The advantage to being five, I think, is that most learning is fun. I mean, B has found a few things hard to learn but even then, he gets help and we try to set him up so it is possible for him to learn.
One of the difficulties B has is that he doesn't have the same vocabulary in his second language as he does in his first. It will always be easier to speak in English. Gaining vocabulary in the majority language is easy too, because everyone speaks it and because the books we read in English are harder than the books we read in Japanese.
So I'm still working on ways to close the gap between the minority language and the majority language. The main problems I'm running up against are: I don't have a lot of vocabulary, (and the vocabulary I do have is more typical of language learners than the kind of things families say at home) and that we don't have a lot of time each day. B is overprogrammed.
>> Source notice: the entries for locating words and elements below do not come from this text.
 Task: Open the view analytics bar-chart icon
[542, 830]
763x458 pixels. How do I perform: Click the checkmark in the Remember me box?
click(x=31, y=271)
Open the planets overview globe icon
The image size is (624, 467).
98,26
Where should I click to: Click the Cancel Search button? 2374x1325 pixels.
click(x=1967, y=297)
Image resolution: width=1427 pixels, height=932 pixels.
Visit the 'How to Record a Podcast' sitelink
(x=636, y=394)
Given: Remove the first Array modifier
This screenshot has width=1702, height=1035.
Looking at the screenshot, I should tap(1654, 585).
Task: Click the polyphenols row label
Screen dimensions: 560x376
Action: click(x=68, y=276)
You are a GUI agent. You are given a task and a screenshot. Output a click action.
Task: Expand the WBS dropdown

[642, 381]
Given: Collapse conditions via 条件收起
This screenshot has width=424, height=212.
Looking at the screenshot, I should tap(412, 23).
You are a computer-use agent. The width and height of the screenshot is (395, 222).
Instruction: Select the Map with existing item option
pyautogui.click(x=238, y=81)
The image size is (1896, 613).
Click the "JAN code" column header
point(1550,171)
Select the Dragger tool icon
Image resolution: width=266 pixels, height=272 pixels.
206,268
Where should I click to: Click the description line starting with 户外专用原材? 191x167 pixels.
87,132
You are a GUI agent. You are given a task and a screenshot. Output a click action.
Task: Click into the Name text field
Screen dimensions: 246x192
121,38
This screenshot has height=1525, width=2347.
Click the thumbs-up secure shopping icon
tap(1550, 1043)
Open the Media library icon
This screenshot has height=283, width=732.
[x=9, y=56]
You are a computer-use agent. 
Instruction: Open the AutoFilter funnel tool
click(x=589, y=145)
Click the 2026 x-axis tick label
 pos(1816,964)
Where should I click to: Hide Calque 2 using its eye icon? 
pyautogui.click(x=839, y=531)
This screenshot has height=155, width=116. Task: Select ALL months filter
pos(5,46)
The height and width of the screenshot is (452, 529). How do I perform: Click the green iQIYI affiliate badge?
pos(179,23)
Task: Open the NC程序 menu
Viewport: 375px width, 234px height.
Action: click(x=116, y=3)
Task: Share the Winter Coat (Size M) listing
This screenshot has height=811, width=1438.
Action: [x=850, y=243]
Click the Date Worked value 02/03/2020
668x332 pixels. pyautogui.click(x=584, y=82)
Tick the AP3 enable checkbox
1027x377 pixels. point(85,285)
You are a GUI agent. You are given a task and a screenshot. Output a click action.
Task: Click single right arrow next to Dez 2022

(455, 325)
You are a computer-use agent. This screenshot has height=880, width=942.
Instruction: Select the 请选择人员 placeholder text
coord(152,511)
What has worked well this weekend is a little game called Neko Atsume. It's an iPad app, and it can be switched from English to Japanese fairly easily. (It's in the settings section of the main menu). It reminds me of a tamagotchi. You use fish to buy food and toys to put in specific spots. Different cats come and play with the food and toys. The cats will leave you more fish. B can't quite read in Japanese but he knows the writing is in Japanese so he will try to discuss the game in Japanese. You can't play for more than a minute or two at a time because nothing much happens, so it brought us back to Japanese several times per day so we could check to see if any cats had come.
In our regular routine, today I read him a Penelope book. He really likes this series of books. Penelope never gets it right on the first try. To be honest, I think if I were reading them in English I might get bored of them because they are a bit repetitive, but because I don't really know Japanese, I appreciate the repetition. It gives me a chance to figure out what it means.